Assume the arrow is notched at the center of the bowstring. Thatis where the forces are in equilibrium and all forces add up to zero.
The tensions in each half of the bow string each have a horizontal and a vertical component.
Since the arrow is in the center and both haves are mirror images of each other, the tensions in each half are equal.
Since the point of equilibrium is in the center it is also true that both horizontal components are equal, and since there are no other horizontal forces acting on the arrow and it is not accelerating they must add to zero.
∑ F hor = 0
All the forces in the vertical at that point must also add to zero since there is no acceleration in that direction either. I just assumed the arrow was still drawn and not loosed.
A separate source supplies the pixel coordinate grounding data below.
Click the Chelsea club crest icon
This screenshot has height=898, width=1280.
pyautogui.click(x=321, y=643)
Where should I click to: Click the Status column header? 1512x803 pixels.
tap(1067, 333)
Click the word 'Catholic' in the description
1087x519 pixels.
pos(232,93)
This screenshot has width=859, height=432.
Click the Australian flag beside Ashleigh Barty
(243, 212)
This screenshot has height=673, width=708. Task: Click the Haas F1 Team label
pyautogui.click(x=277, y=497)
There are 3 forces there. The two equal vertical components of the 2 tensions (1 for each half of the bowstring) and the downward 90 N pull the shooter makes.
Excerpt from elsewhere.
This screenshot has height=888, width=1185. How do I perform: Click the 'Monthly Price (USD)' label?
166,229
The 2 sides of the bowstring make a right triangle with the arrow and the hypotenuse is the tension in the string and is T sin(35). The vertical forces add to zero so you have:
∑ F vert = 2•T•sin(35) - 90 N = 0
solving for T you get:
2•sin(35) = 90 N /T ==>> T = 90 N / (2 sin(35) = 45 N / sin(35)
Just don't forget; what goes up straight, comes back down straight ... on your head;)